Il 3 dicembre 1997 il celebre Dott. Abraham Norton Perina viene condannato a 24 mesi di reclusione con l’accusa di abuso sessuale nei confronti di minorenni, per la precisione di alcuni dei suoi numerosissimi figli adottivi. L’imbarazzo della comunità scientifica è palpabile: il Dott. Perina si è guadagnato il Premio Nobel nel 1974 grazie alla scoperta della sindrome di Selene, malattia che ritarda di moltissimo l’invecchiamento fisico, pur nella decadenza delle facoltà mentali, causata dall’ingestione di carne di opa’ivu’eke, una tartaruga autoctona di Ivu’ivu, isolotto dell’arcipelago micronesiano U’ivu. Proprio un membro di tale comunità, collega nonché affezionatissimo amico dello scienziato, il Dott. Ronald Kubodera, persuade Norton Perina ad approfittare di questo periodo di forzata inattività per scrivere le sue memorie, che sicuramente illumineranno il pubblico sulle reali vicende accadute, sulla portata inestimabile delle sue scoperte, sul suo valore umano, che non possono essere scalfiti da un banale misunderstanding. Insomma, anche ammettendo che possa essere accaduto ciò di cui è accusato, è sufficiente per condannare moralmente addirittura un Premio Nobel che ha dedicato la sua vita alla scienza per il bene del prossimo? Se anche avesse stuprato alcuni ragazzini, che però ha così generosamente accolto e nutrito ed educato, non può essere considerato semplicemente un gesto di umana debolezza, finanche di amore estremo? Il Dott. Perina illuminerà i lettori, ai quali va l’ardua sentenza…

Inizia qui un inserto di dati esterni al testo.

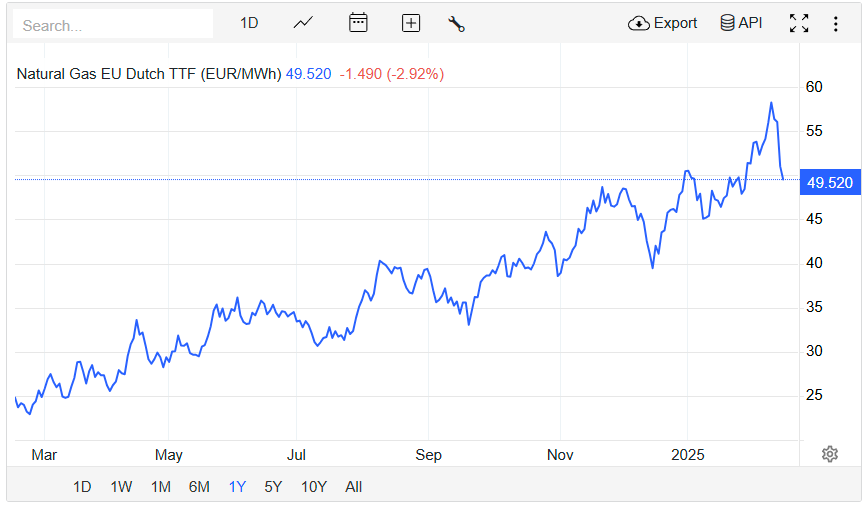The image size is (866, 505).
Task: Select the 1W time range
Action: point(121,487)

Una sensazione di gelo ha dominato tutta la lettura di questo romanzo crudelmente splendido dell’autrice di origine hawaiane Hanya Yanagihara (più nota per il suo secondo romanzo, sebbene pubblicato per primo in Italia, Una vita come tante). Il racconto saccente e fazioso in prima persona del Dott. Perina, di un’arroganza maestosa, così come la cornice e le pedanti glosse del suo leccapiedi Kubodera, hanno il fascino della lucida spietatezza, una sorta di scientifica crudeltà, che costringe il lettore a proseguire per capire fino a dove possono arrivare. Arrivano a distruggere una civiltà primigenia e un habitat naturalistico unici al mondo, con il tipico suprematismo occidentale, camuffato da progresso, convinto di educare il “povero selvaggio”. Tramite una scrittura “fastidiosamente” affascinante, che con grande maestria dice una cosa per dire il suo contrario, Yanagihara solleva diverse questioni, molto trasversali nel tempo e negli ambiti (attualissime le riflessioni sugli interventi occidentali nei Paesi sottosviluppati o sui limiti da porre alla sperimentazione scientifica), tra le quali il dubbio in merito al sistema binario morale/immorale, lecito/illecito, merito/condanna: resta così ben applicabile anche se i poli opposti si riscontrano nella stessa persona, tanto meritevole quanto depravata? Soprattutto se si pensa che è esistito un “Dott. Perina”, nella persona del virologo statunitense Daniel Carleton Gajdusek (1923-2008), Nobel nel 1976 e accusato nel 1997 di abusi sessuali sui figli nativi adottati.